_REQUIRED ACTION_
Search term "label": copy each line of the records that contains it.

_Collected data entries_
============

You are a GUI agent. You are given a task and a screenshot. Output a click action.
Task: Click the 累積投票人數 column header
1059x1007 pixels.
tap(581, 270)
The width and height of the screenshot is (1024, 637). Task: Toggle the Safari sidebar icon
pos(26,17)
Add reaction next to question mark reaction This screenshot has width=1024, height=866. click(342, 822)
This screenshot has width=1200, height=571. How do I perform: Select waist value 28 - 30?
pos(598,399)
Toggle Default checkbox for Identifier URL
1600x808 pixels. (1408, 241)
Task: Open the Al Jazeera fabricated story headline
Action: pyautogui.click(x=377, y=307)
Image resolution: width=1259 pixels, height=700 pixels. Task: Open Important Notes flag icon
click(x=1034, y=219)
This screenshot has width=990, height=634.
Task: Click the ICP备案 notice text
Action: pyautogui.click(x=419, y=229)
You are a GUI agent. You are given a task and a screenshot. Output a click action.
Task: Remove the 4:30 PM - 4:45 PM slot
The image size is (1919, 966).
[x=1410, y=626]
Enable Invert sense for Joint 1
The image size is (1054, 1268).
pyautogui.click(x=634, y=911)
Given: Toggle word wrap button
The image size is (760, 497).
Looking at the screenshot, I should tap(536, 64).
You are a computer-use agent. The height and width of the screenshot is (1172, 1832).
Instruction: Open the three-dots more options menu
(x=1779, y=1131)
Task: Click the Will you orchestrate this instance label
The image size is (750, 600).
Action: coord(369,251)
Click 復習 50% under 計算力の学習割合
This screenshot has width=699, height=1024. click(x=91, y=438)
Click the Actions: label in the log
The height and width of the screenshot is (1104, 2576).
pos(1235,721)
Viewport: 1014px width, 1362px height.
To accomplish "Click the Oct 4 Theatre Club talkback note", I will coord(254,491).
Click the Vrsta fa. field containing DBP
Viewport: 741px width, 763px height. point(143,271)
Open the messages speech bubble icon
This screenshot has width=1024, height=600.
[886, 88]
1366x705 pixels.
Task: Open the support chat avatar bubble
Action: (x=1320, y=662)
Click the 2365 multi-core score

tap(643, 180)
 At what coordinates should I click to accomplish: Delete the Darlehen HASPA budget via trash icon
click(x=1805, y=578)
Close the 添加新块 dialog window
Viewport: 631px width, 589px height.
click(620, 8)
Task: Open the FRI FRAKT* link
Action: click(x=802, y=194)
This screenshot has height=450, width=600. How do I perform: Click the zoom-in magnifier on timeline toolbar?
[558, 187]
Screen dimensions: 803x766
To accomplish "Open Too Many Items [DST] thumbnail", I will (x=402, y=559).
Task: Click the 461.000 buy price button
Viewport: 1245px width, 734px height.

============

_OUTPUT FOR THIS EXERCISE_
Task: Click the Will you orchestrate this instance label
Click the Actions: label in the log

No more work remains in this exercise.